Re: Jaksa Tuntut Empat Dosen UGM Tiga Tahun Penjara

Benarkah dosen kami korupsi ?

Dosen kami tidak mengharapkan keuntungan ekonomi untuk pribadi atau kelompok (yayasan). Dosen kami ingin kegiatan belajar kami dan penelitian kami semua bisa berjalan semestinya sehingga bisa bermanfaat untuk negara.


Prof. Dr. Ir. Susamto Somowiyarjo, M.Sc.

Tulisan di bawah ini ditulis oleh Aliansi Mahasiswa Fakultas Pertanian UGM sebagai persembahan untuk orang tua mereka, keempat dosen yang dituntut 3 tahun penjara oleh JPU dalam persidangan di Pengadilan Tipikor Jogja, Jumat (24/4).

                                          Yang Media Di Luar Sana Tidak Sajikan

Publik sempat dikejutkan oleh pemberitaan media massa tentang pemanggilan 4 dosen Fakultas Pertanian UGM oleh Kejaksaan Tinggi (Kejati) Yogyakarta pada perempat awal tahun 2014 lalu. Pemanggilan 4 dosen senior tersebut dilatarbelakangi oleh dugaan korupsi atas penjualan aset berupa lahan yang disebut Jaksa dan Penyidik adalah milik negara cq. UGM. Keempatnya diduga telah merugikan negara karena menjual aset negara dan uang hasil penjualannya digunakan untuk memperkaya yayasan. Dugaan tersebut berakhir menjadi dakwaan atas keempat dosen yaitu Prof. Susamto (Jurusan Hama dan Penyakit Tumbuhan), Ir.Ken Suratiyah (Jurusan Sosial Ekonomi Pertanian), Ir. Toekidjo (Jurusan Budidaya Pertanian) dan Ir. Triyanto (Jurusan Perikanan).

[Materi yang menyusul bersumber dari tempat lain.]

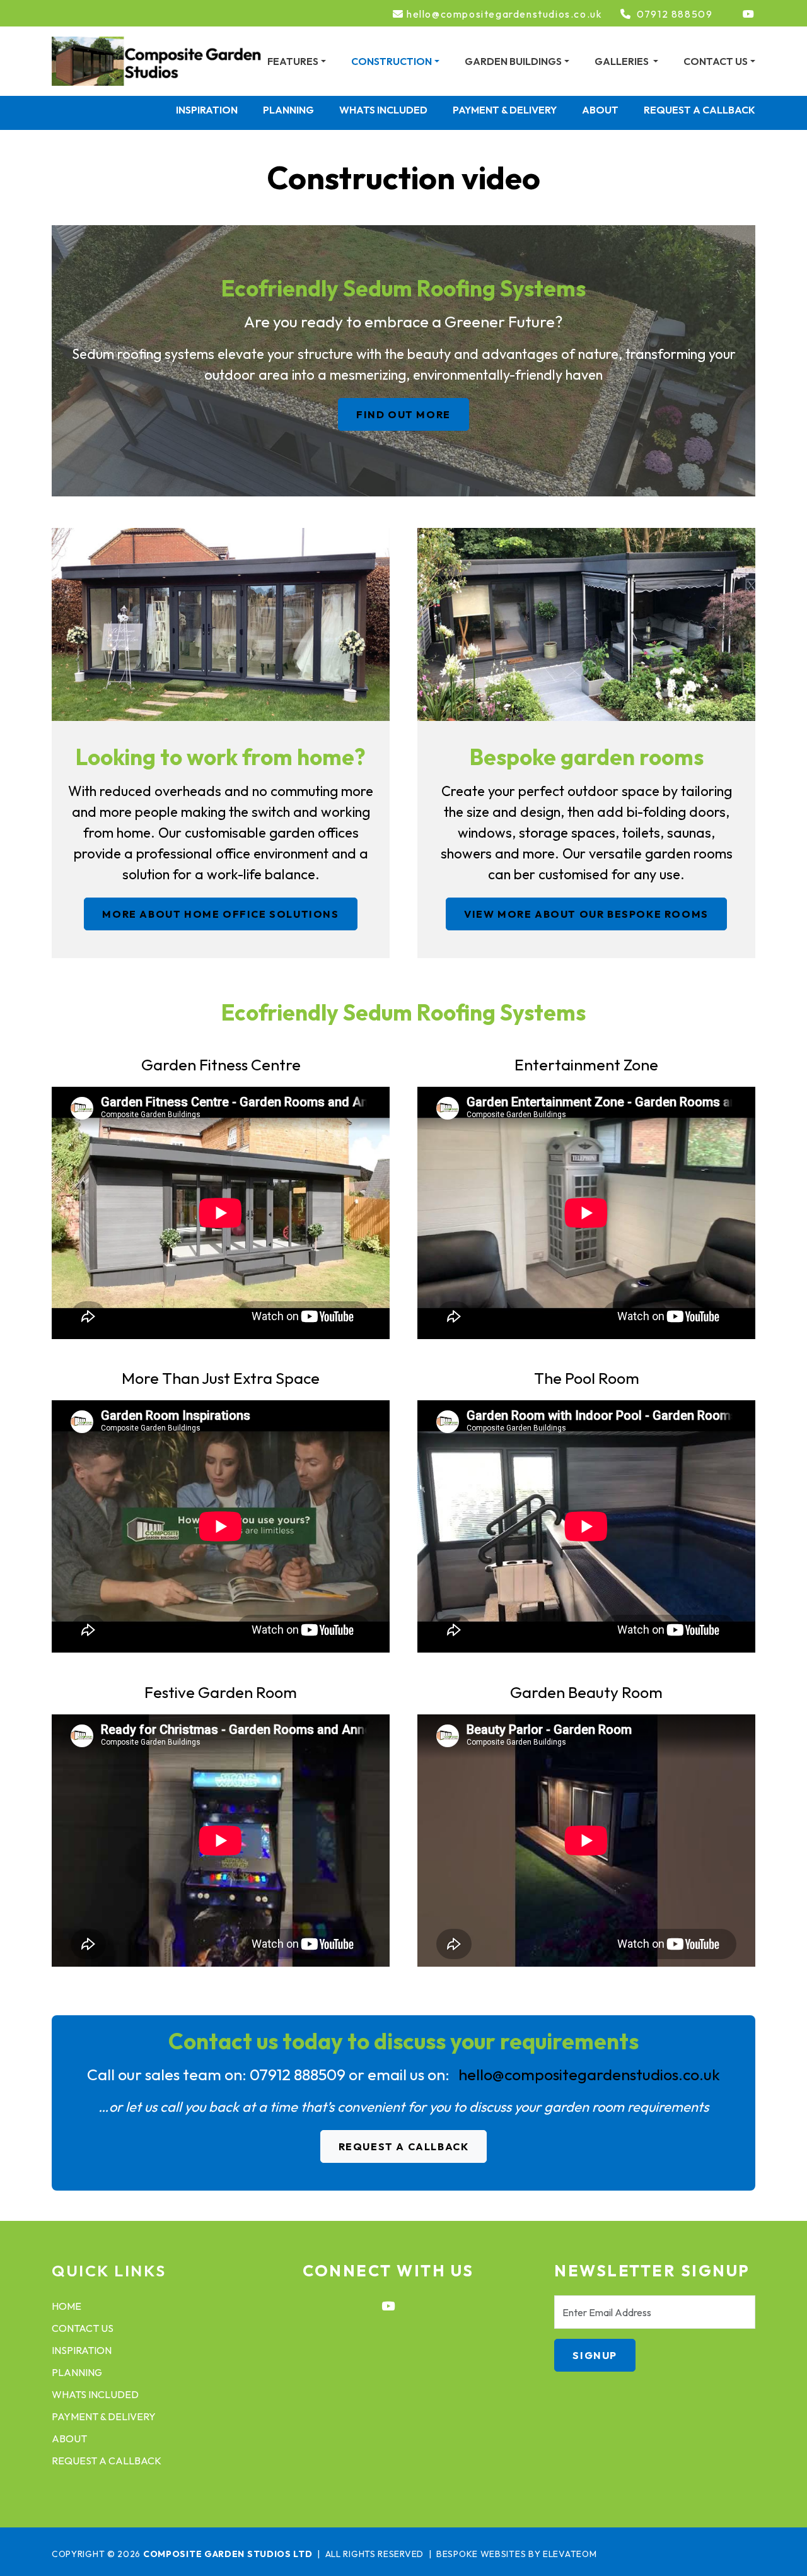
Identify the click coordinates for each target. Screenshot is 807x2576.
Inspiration (207, 109)
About (600, 109)
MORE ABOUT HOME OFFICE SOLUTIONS (220, 914)
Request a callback (699, 109)
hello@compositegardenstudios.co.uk (504, 14)
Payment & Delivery (505, 109)
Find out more (403, 414)
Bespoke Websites (481, 2554)
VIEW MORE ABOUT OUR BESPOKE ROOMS (586, 914)
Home (66, 2306)
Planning (288, 109)
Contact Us (82, 2328)
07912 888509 (674, 14)
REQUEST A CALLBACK (404, 2146)
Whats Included (383, 109)
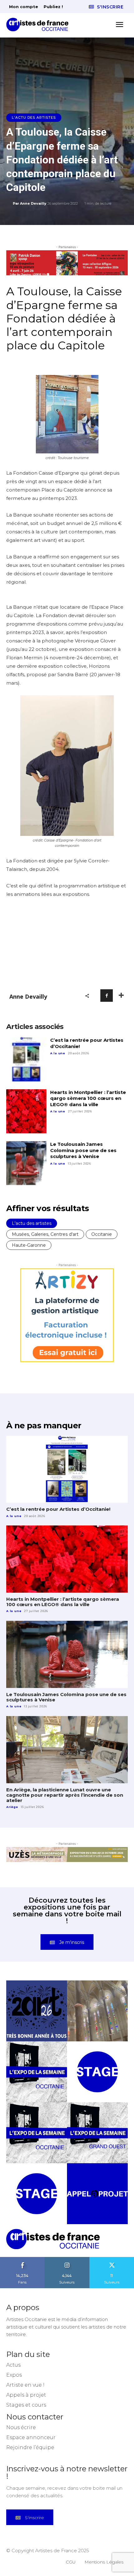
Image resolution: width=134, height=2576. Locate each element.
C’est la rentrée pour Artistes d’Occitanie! (58, 1509)
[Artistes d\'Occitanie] (39, 24)
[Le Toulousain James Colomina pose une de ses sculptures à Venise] (26, 1163)
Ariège (12, 1807)
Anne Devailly (33, 203)
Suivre (67, 2259)
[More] (121, 995)
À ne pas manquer (43, 1425)
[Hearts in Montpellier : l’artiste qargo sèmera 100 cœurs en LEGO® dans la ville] (26, 1111)
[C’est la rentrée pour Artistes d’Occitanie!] (26, 1059)
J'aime (22, 2259)
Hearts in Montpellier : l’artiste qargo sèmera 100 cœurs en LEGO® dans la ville (88, 1098)
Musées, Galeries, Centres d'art (45, 1234)
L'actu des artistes (34, 117)
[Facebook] (106, 995)
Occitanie (101, 1234)
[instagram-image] (36, 2010)
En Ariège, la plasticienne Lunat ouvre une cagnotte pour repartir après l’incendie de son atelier (64, 1795)
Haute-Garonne (29, 1245)
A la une (57, 1053)
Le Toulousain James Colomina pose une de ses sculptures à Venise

Pada sekitar bulan November 2014, persidangan atas dakwaan kasus tersebut mulai digelar di Pengadilan Negeri Tindak Pidana Korupsi (TIPIKOR) Yogyakarta setiap seminggu sekali. Sampai ditulisnya artikel ini, persidangan telah sampai pada agenda tuntutan yang dilayangkan Jaksa Penuntut Umum (JPU) pada keempat terdakwa berupa tuntutan masing-masing 3 tahun penjara dan denda 150 juta rupiah subsider 4 bulan kurungan.

Menurut JPU dalam tuntutannya, para terdakwa mengalihkan lahan milik UGM ke Yayasan Pembina Faperta UGM, antara lain lahan seluas 29.875 meter persegi (m2) di Dusun Wonocatur, Desa Banguntapan, Kabupaten Bantul, DI Yogyakarta. Para terdakwa juga menjual beberapa bidang lahan, yakni tanah seluas 957 m2 dan 422 m2 di Dusun Plumbon, Banguntapan, senilai Rp 510 juta; tanah di Dusun Plumbon seluas 1.534 m2 dan 2.539 m2 senilai Rp 2,087 miliar; serta lahan di Dusun Wonocatur seluas 455 m2 senilai Rp 136,5 juta. Akibat pengalihan hak dan penjualan lahan itu, ujar Nurul, negara dirugikan Rp 11,2 miliar. Nilai kerugian itu terdiri dari hasil penjualan lahan sebesar Rp 2,7 miliar dan nilai lahan seluas 29.875 m2 yang dialihkan kepemilikannya secara tidak sah sebesar Rp 8,5 miliar (Kompas, 25 April 2015).

Namun tunggu dulu, ternyata setelah kami telusuri, media massa di luar sana memberitakan hanya sebagiannya saja. Mereka tidak menghadirkan sisi latar belakang dari lahan-lahan tersebut. Semisal mengapa lahan-lahan itu dijual? Untuk apa lahan itu dijual? Kenapa ada Yayasan di Perguruan Tinggi Negeri sekaliber UGM? Dan poin-poin kritis lain yang mereka tidak sertakan.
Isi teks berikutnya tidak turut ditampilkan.